_Extracted material_
----------
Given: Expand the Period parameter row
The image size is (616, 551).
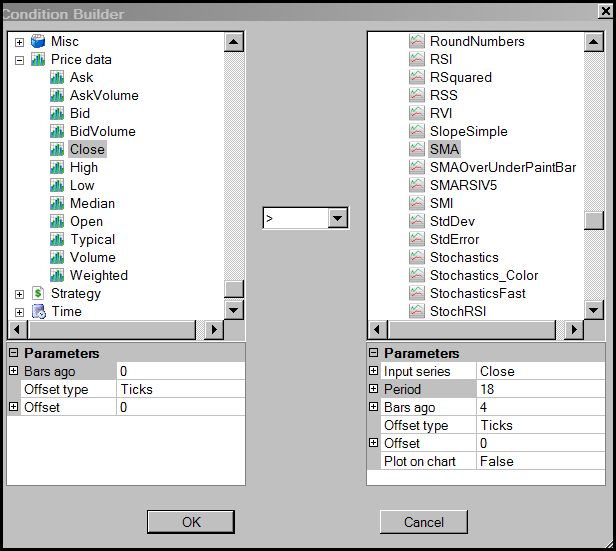Looking at the screenshot, I should [373, 389].
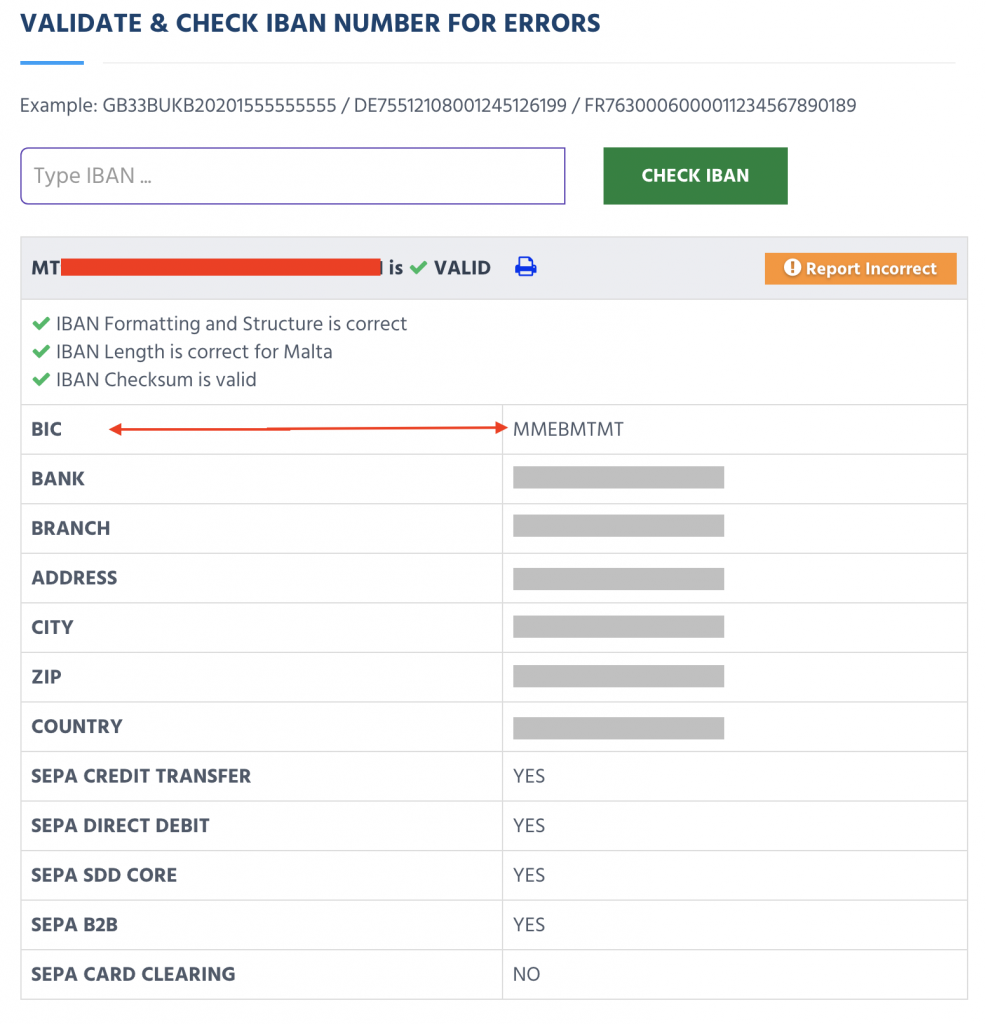Click the Type IBAN input field
The image size is (986, 1024).
tap(292, 175)
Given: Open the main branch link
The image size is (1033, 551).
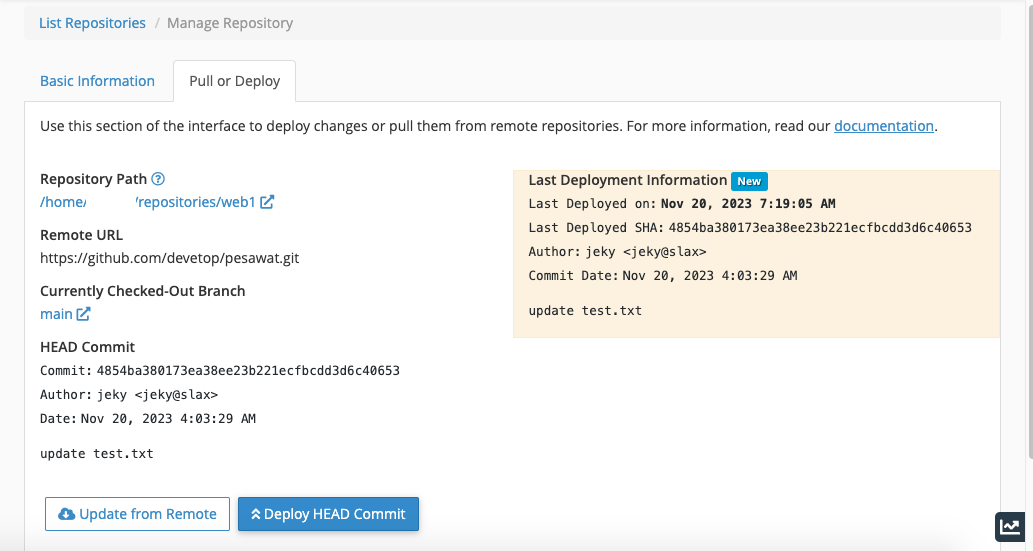Looking at the screenshot, I should pos(56,314).
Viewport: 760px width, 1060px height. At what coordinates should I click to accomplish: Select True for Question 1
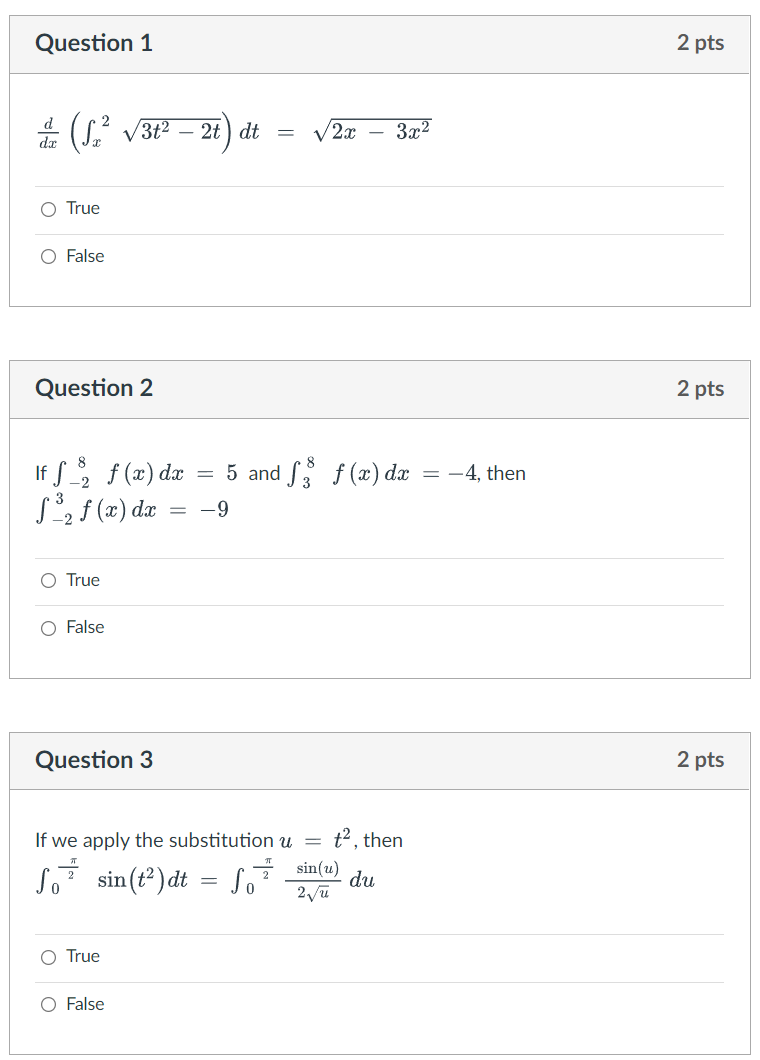point(48,208)
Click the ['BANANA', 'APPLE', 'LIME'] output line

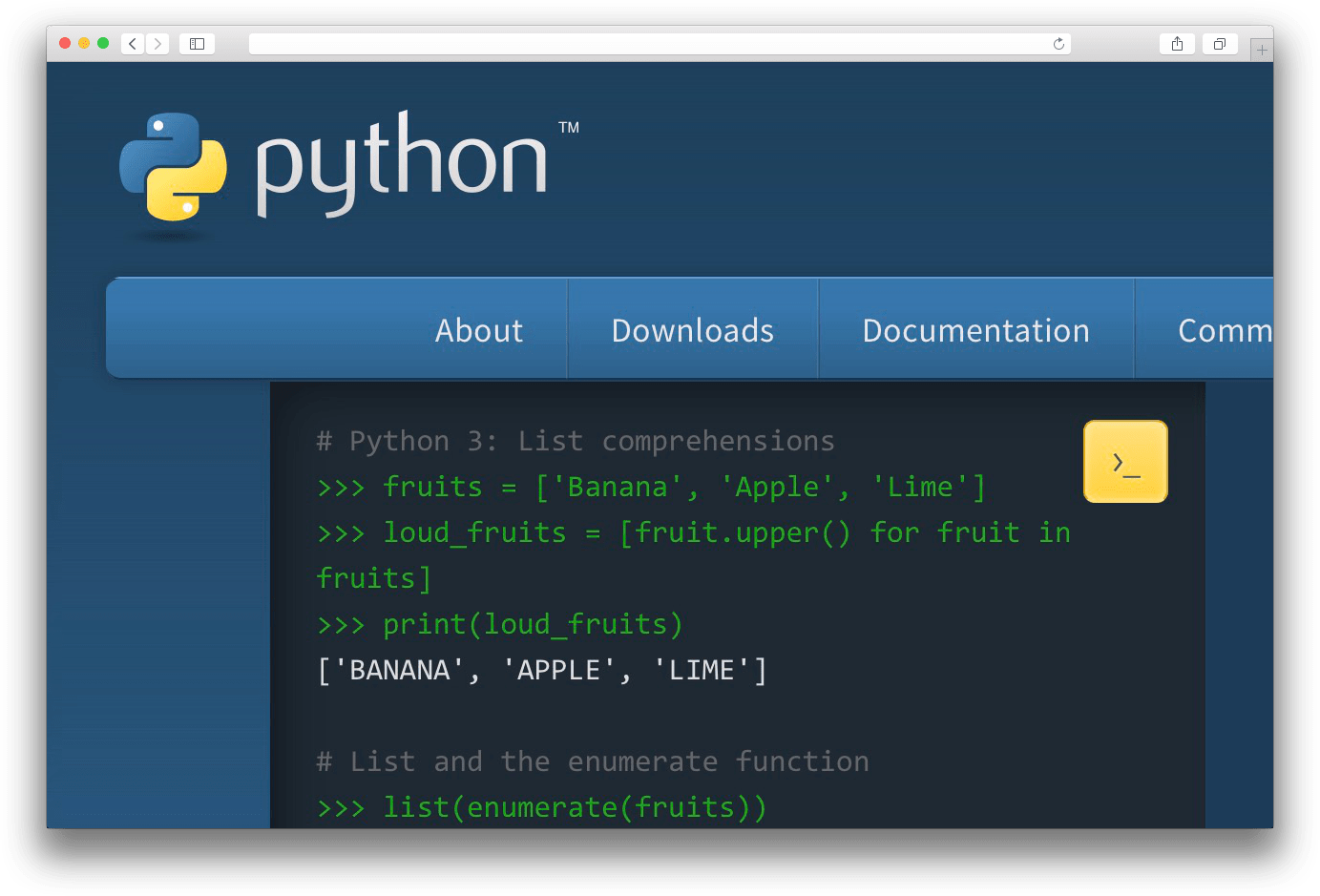tap(542, 670)
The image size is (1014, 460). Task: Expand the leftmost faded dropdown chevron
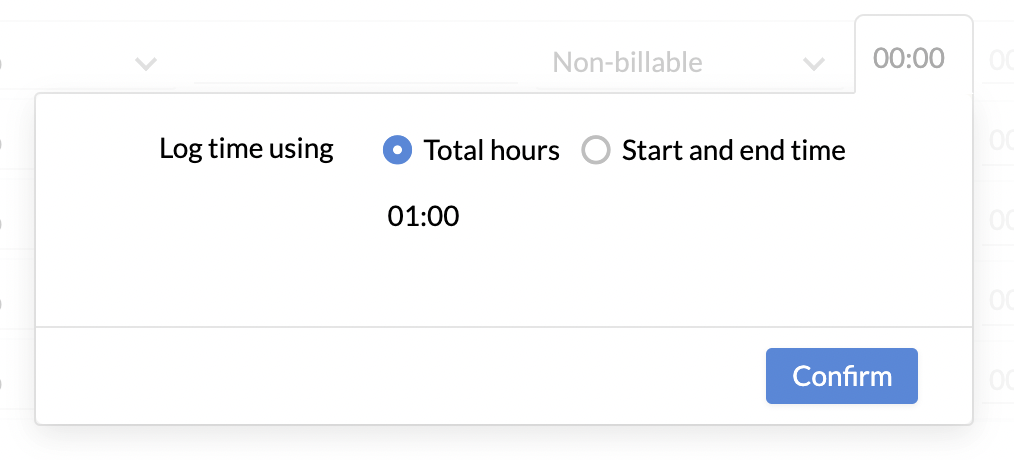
----------
_Work item_
For this exercise, return the material word for word and drop each image.

_Task result_
Given: Expand the Period parameter row
The image size is (616, 551).
Looking at the screenshot, I should [373, 389].
Click the Type IBAN input field
The image size is (986, 1024).
tap(292, 175)
Given: Open the main branch link
The image size is (1033, 551).
Looking at the screenshot, I should pos(56,314).
Viewport: 760px width, 1060px height. At what coordinates should I click to accomplish: Select True for Question 1
point(48,208)
Click the ['BANANA', 'APPLE', 'LIME'] output line

tap(542, 670)
The image size is (1014, 460). Task: Expand the leftmost faded dropdown chevron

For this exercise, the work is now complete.